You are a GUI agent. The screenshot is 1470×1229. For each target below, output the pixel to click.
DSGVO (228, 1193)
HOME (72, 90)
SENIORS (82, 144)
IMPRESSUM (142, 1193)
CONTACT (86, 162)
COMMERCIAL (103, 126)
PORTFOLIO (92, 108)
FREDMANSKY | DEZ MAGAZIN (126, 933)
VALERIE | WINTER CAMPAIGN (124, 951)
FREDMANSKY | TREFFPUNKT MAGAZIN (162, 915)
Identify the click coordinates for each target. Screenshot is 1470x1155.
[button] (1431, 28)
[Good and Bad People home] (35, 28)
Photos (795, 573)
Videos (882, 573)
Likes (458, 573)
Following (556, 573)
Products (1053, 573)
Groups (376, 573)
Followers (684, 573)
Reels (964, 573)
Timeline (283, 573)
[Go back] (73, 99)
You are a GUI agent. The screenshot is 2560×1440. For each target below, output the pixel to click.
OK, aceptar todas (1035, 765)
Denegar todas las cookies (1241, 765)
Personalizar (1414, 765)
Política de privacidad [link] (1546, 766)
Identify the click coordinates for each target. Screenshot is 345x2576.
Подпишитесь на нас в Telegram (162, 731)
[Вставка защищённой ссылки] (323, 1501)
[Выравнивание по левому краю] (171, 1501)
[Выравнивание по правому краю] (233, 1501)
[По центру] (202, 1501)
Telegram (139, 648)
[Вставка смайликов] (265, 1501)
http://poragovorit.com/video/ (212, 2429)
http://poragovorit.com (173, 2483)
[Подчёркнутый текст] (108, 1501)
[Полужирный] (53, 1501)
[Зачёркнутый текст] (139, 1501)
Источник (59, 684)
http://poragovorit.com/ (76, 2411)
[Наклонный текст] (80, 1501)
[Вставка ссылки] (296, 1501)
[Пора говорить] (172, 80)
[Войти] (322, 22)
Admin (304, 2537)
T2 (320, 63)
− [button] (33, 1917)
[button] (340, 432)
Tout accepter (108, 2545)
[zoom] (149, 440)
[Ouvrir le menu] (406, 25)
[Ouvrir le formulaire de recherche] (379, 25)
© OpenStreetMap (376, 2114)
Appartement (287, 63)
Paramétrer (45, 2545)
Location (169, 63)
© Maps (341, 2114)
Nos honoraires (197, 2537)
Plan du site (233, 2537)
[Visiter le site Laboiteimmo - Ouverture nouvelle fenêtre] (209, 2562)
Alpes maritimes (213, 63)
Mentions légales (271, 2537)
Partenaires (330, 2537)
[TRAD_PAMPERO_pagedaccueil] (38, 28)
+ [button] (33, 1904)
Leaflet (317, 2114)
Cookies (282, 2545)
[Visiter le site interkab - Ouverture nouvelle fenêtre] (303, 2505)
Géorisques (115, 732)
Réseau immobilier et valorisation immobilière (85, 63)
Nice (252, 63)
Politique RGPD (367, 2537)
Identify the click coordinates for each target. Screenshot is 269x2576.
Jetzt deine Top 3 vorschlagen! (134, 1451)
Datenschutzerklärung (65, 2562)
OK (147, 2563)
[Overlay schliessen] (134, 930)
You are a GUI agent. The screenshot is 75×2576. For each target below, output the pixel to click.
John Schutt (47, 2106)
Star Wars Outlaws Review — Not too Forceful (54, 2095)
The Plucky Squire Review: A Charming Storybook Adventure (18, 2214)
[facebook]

▶ **REQUIRED ACTION**: Would you set down the full listing exactly as it reads?

▶ **ANSWER TO THIS TASK**:
You are a GUI agent. The screenshot is 1470×1229. For each target below, output the pixel to click.
DSGVO (228, 1193)
HOME (72, 90)
SENIORS (82, 144)
IMPRESSUM (142, 1193)
CONTACT (86, 162)
COMMERCIAL (103, 126)
PORTFOLIO (92, 108)
FREDMANSKY | DEZ MAGAZIN (126, 933)
VALERIE | WINTER CAMPAIGN (124, 951)
FREDMANSKY | TREFFPUNKT MAGAZIN (162, 915)
Identify the click coordinates for each target. Screenshot is 1470x1155.
[button] (1431, 28)
[Good and Bad People home] (35, 28)
Photos (795, 573)
Videos (882, 573)
Likes (458, 573)
Following (556, 573)
Products (1053, 573)
Groups (376, 573)
Followers (684, 573)
Reels (964, 573)
Timeline (283, 573)
[Go back] (73, 99)
You are a GUI agent. The screenshot is 2560×1440. For each target below, output the pixel to click.
OK, aceptar todas (1035, 765)
Denegar todas las cookies (1241, 765)
Personalizar (1414, 765)
Política de privacidad [link] (1546, 766)
Identify the click coordinates for each target. Screenshot is 345x2576.
Подпишитесь на нас в Telegram (162, 731)
[Вставка защищённой ссылки] (323, 1501)
[Выравнивание по левому краю] (171, 1501)
[Выравнивание по правому краю] (233, 1501)
[По центру] (202, 1501)
Telegram (139, 648)
[Вставка смайликов] (265, 1501)
http://poragovorit.com/video/ (212, 2429)
http://poragovorit.com (173, 2483)
[Подчёркнутый текст] (108, 1501)
[Полужирный] (53, 1501)
[Зачёркнутый текст] (139, 1501)
Источник (59, 684)
http://poragovorit.com/ (76, 2411)
[Наклонный текст] (80, 1501)
[Вставка ссылки] (296, 1501)
[Пора говорить] (172, 80)
[Войти] (322, 22)
Admin (304, 2537)
T2 (320, 63)
− [button] (33, 1917)
[button] (340, 432)
Tout accepter (108, 2545)
[zoom] (149, 440)
[Ouvrir le menu] (406, 25)
[Ouvrir le formulaire de recherche] (379, 25)
© OpenStreetMap (376, 2114)
Appartement (287, 63)
Paramétrer (45, 2545)
Location (169, 63)
© Maps (341, 2114)
Nos honoraires (197, 2537)
Plan du site (233, 2537)
[Visiter le site Laboiteimmo - Ouverture nouvelle fenêtre] (209, 2562)
Alpes maritimes (213, 63)
Mentions légales (271, 2537)
Partenaires (330, 2537)
[TRAD_PAMPERO_pagedaccueil] (38, 28)
+ [button] (33, 1904)
Leaflet (317, 2114)
Cookies (282, 2545)
[Visiter le site interkab - Ouverture nouvelle fenêtre] (303, 2505)
Géorisques (115, 732)
Réseau immobilier et valorisation immobilière (85, 63)
Nice (252, 63)
Politique RGPD (367, 2537)
Identify the click coordinates for each target. Screenshot is 269x2576.
Jetzt deine Top 3 vorschlagen! (134, 1451)
Datenschutzerklärung (65, 2562)
OK (147, 2563)
[Overlay schliessen] (134, 930)
You are a GUI agent. The screenshot is 75×2576. For each target below, output the pixel to click.
John Schutt (47, 2106)
Star Wars Outlaws Review — Not too Forceful (54, 2095)
The Plucky Squire Review: A Charming Storybook Adventure (18, 2214)
[facebook]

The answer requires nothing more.